** start Source passage **

Dog Whistle Politics

(Lopez Dog Whistle Politics - Chapter 2: "Beyond Hate: Strategic Racism) Definition: Dog whistle politics is the process of linguistic abstraction. It encompasses coded language that appears to mean one thing to the general public while simultaneously having an additional or more specific resonance of a targeted sub group. Application: Dog whistle politics was used by Reagan Administration Lee Atwater exposed this in 1981: You start out in 1954 by saying, "******, ******, ******." By 1968 you can't say "******"—that hurts you, backfires. So you say stuff like, uh, forced busing, states' rights, and all that stuff, and you're getting so abstract. Now, you're talking about cutting taxes, and all these things you're talking about are totally economic things and a byproduct of them is, blacks get hurt worse than whites.... "We want to cut this," is much more abstract than even the busing thing, uh, and a hell of a lot more abstract than "******, ******." Connection: Dog whistle politics is largely related to the Southern Strategy used after the 1960s to advocate for policies that have racial implications but did not use racist terminology. Bonilla-Silva in Racism without Racists discusses this in Chapter 2: The New Racism.

Web of Institutional Racism

(Miller and Garran - study in Smith College Studies in Social Work) Definition: The web of institutional racism is a metaphoric language that speaks to the interconnectedness of institutions that perpetuate racism. Each institution has its own version of racism and when you add all them up it forms a web. Institutional racism in the U.S. together form a web of oppression which obstructs social, economic, and political mobility for POC. Application: The web of institutional racism includes: Residential racism Educational racism Employment racism Racism, wealth accumulation, and upward mobility Environmental and health racism Mental health racism Criminal justice system racism Political racism All these types of racism are connected even though they happen across different institutions. Connection: The tangle of pathology discussed in the Moynihan Report discusses that the Negro family has been forced into a matriarchal structure budding from slavery that has created undesirable circumstances and a lack of achievement for black families. Although the tangle of pathology has been largely attacked for its inaccurate portrayal of Black inequality, Moynihan views the tangle of pathology as a web of circumstances that suppress Black America.

** end Source passage **
** start Data extract **

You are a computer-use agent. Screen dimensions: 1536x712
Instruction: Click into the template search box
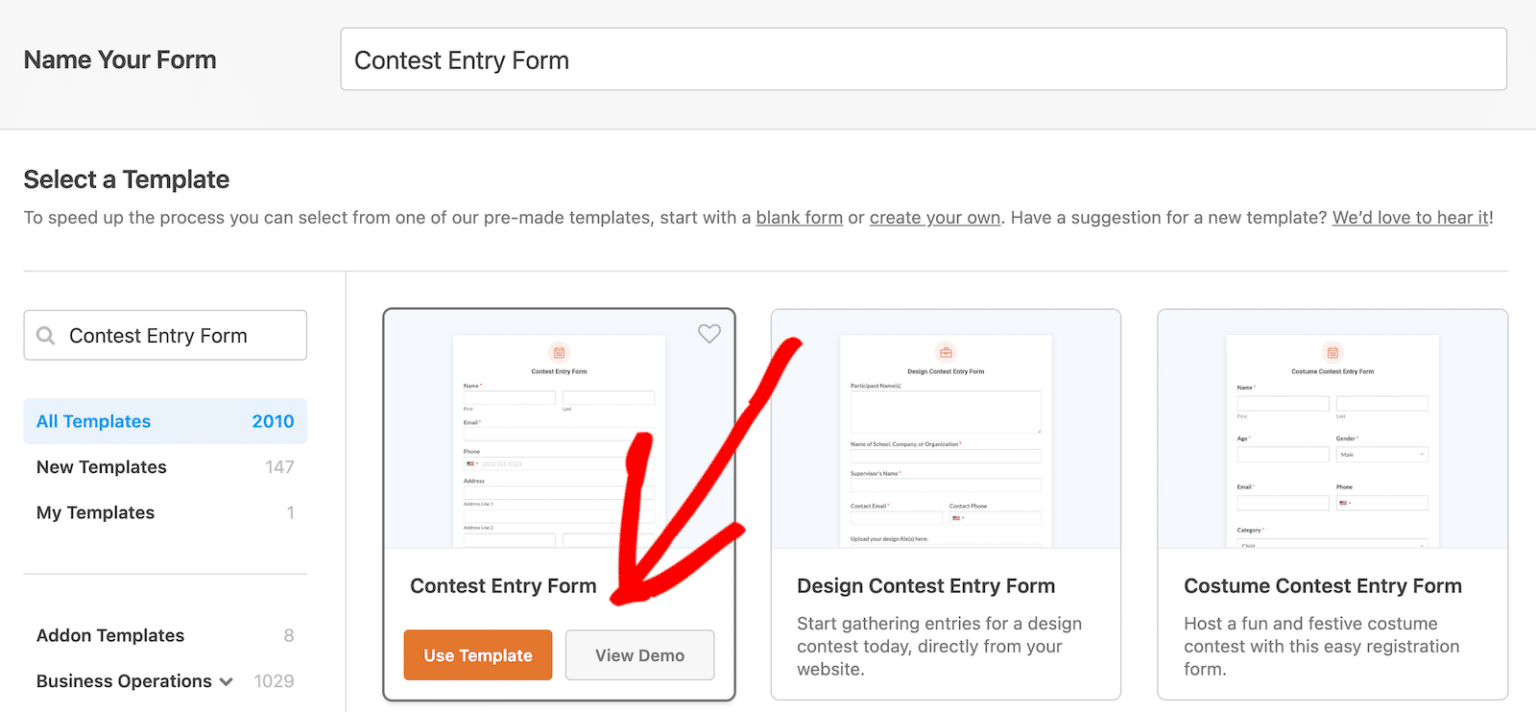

** end Data extract **

Task | Reproduce the entire text on dog whistle politics and the web of institutional racism, word for word. Rely only on the text, not on the listing.

Correct answer |
Dog Whistle Politics

(Lopez Dog Whistle Politics - Chapter 2: "Beyond Hate: Strategic Racism) Definition: Dog whistle politics is the process of linguistic abstraction. It encompasses coded language that appears to mean one thing to the general public while simultaneously having an additional or more specific resonance of a targeted sub group. Application: Dog whistle politics was used by Reagan Administration Lee Atwater exposed this in 1981: You start out in 1954 by saying, "******, ******, ******." By 1968 you can't say "******"—that hurts you, backfires. So you say stuff like, uh, forced busing, states' rights, and all that stuff, and you're getting so abstract. Now, you're talking about cutting taxes, and all these things you're talking about are totally economic things and a byproduct of them is, blacks get hurt worse than whites.... "We want to cut this," is much more abstract than even the busing thing, uh, and a hell of a lot more abstract than "******, ******." Connection: Dog whistle politics is largely related to the Southern Strategy used after the 1960s to advocate for policies that have racial implications but did not use racist terminology. Bonilla-Silva in Racism without Racists discusses this in Chapter 2: The New Racism.

Web of Institutional Racism

(Miller and Garran - study in Smith College Studies in Social Work) Definition: The web of institutional racism is a metaphoric language that speaks to the interconnectedness of institutions that perpetuate racism. Each institution has its own version of racism and when you add all them up it forms a web. Institutional racism in the U.S. together form a web of oppression which obstructs social, economic, and political mobility for POC. Application: The web of institutional racism includes: Residential racism Educational racism Employment racism Racism, wealth accumulation, and upward mobility Environmental and health racism Mental health racism Criminal justice system racism Political racism All these types of racism are connected even though they happen across different institutions. Connection: The tangle of pathology discussed in the Moynihan Report discusses that the Negro family has been forced into a matriarchal structure budding from slavery that has created undesirable circumstances and a lack of achievement for black families. Although the tangle of pathology has been largely attacked for its inaccurate portrayal of Black inequality, Moynihan views the tangle of pathology as a web of circumstances that suppress Black America.